I'm having trouble just keeping track of all these different types of models.

Is "Gemini 3 Deep Think" even technically a model? From what I've gathered, it is built on top of Gemini 3 Pro, and appears to be adding specific thinking capabilities, more akin to adding subagents than a truly new foundational model like Opus 4.6.

Also, I don't understand the comments about Google being behind in agentic workflows. I know that the typical use of, say, Claude Code feels agentic, but also a lot of folks are using separate agent harnesses like OpenClaw anyway. You could just as easily plug Gemini 3 Pro into OpenClaw as you can Opus, right?

Can someone help me understand these distinctions? Very confused, especially regarding the agent terminology. Much appreciated!

The term “model” is one of those super overloaded terms.
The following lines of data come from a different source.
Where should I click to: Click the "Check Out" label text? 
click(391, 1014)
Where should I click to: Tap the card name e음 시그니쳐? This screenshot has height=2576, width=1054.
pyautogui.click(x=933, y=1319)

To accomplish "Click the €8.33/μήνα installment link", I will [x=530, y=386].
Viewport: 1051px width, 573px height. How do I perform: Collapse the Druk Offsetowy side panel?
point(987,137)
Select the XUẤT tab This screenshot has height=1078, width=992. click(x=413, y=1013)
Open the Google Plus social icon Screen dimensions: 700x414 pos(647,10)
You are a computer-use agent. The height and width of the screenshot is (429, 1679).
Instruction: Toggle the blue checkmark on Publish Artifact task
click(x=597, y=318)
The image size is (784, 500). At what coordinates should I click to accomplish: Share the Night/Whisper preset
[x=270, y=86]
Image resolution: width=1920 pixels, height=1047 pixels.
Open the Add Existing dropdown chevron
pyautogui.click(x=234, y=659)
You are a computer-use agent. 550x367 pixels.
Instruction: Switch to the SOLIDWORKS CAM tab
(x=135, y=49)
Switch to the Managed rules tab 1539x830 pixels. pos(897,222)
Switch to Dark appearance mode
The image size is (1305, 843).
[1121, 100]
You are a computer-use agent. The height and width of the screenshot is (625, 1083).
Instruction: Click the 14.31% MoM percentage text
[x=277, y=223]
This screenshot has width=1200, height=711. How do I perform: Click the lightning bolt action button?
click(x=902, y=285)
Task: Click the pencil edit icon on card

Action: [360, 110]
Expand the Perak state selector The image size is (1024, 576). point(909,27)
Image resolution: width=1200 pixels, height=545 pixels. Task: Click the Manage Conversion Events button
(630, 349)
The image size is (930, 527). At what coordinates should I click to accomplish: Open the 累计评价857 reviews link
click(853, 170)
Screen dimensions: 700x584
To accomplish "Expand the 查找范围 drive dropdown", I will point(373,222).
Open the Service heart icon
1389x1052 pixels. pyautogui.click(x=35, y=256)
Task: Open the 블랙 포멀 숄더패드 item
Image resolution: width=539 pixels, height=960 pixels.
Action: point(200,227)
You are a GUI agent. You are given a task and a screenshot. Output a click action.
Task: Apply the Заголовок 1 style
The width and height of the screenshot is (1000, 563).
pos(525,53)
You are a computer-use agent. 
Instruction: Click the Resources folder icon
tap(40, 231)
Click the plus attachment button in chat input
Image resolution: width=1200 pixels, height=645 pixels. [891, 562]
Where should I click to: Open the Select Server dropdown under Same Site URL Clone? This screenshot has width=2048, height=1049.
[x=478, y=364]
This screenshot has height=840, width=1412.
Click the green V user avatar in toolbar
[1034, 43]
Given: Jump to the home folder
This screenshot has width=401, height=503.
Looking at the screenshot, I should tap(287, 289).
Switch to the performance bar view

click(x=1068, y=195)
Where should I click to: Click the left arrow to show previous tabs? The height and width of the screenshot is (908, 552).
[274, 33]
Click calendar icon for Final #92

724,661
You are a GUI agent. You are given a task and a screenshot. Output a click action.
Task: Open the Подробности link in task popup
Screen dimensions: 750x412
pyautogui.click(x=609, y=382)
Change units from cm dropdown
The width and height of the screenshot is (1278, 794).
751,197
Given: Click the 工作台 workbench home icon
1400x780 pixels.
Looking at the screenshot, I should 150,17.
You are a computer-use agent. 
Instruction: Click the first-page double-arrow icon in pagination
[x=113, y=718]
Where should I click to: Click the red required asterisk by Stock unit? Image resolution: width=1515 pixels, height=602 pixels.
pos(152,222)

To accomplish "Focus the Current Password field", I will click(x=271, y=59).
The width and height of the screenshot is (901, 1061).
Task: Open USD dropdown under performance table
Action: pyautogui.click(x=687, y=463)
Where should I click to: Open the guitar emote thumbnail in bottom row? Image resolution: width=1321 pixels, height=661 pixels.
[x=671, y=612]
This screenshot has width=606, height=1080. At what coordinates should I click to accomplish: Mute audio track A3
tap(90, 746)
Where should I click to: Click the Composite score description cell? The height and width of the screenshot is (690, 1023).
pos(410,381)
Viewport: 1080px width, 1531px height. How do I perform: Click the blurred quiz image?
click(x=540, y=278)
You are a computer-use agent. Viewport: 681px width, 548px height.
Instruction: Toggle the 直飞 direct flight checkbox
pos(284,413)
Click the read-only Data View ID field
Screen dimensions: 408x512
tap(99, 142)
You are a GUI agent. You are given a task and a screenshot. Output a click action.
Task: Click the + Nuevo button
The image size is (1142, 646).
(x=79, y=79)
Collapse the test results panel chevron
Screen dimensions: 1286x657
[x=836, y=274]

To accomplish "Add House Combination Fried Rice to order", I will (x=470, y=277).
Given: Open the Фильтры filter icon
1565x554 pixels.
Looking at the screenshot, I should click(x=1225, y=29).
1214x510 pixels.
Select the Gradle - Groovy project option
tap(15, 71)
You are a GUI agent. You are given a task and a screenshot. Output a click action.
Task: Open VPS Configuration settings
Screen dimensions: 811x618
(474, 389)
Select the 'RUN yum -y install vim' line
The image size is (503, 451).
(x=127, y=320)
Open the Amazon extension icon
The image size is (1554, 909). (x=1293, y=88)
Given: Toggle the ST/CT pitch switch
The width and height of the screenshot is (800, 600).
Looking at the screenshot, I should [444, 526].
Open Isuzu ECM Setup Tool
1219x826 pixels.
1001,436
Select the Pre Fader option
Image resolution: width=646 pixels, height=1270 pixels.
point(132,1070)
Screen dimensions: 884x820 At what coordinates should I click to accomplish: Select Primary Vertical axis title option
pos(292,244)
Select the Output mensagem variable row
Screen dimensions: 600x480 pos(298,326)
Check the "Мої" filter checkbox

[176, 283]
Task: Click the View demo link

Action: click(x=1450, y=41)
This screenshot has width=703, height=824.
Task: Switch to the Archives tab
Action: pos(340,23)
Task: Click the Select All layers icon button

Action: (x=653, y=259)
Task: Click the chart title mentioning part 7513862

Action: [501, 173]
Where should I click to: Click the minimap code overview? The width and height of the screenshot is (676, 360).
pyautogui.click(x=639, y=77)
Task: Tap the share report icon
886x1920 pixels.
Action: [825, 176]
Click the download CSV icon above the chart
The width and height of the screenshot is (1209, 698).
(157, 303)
Depending on the conversation it can mean:

- a product (most accurate here imo)

- a specific set of weights in a neural net

- a general architecture or family of architectures (BERT models)

So while you could argue this is a “model” in the broadest sense of the term, it’s probably more descriptive to call it a product. Similarly we call LLMs “language” models even if they can do a lot more than that, for example draw images.

  • I'm pretty sure only the second is properly called a model, and "BERT models" are simply models with the BERT architecture.

    • If someone says something is a BERT “model” I’m not going to assume they are serving the original BERT weights (definition 2).

      I probably won’t even assume it’s the OG BERT. It could be ModernBERT or RoBERTa or one of any number of other variants, and simply saying it’s a BERT model is usually the right level of detail for the conversation.

    • It depends on time. 5 years ago it was quite well defined that it’s the last one, maybe the second one in some context. Especially when distinction was important, it was always the last one. In our case it was. We trained models to have weights. We even stored models and weights separately, because models change slower than weights. You could choose a model and a set of weights, and run them. You could change weights any time.

      Then marketing, and huge amount of capital came.

      2 replies →

> Also, I don't understand the comments about Google being behind in agentic workflows.

It has to do with how the model is RL'd. It's not that Gemini can't be used with various agentic harnesses, like open code or open claw or theoretically even claude code. It's just that the model is trained less effectively to work with those harnesses, so it produces worse results.

I have no proof, but these deep thinking modes feel to me like an orchestrator agent + sub agents, the former being RL‘d to just keep going instead of being conditioned to stop ASAP.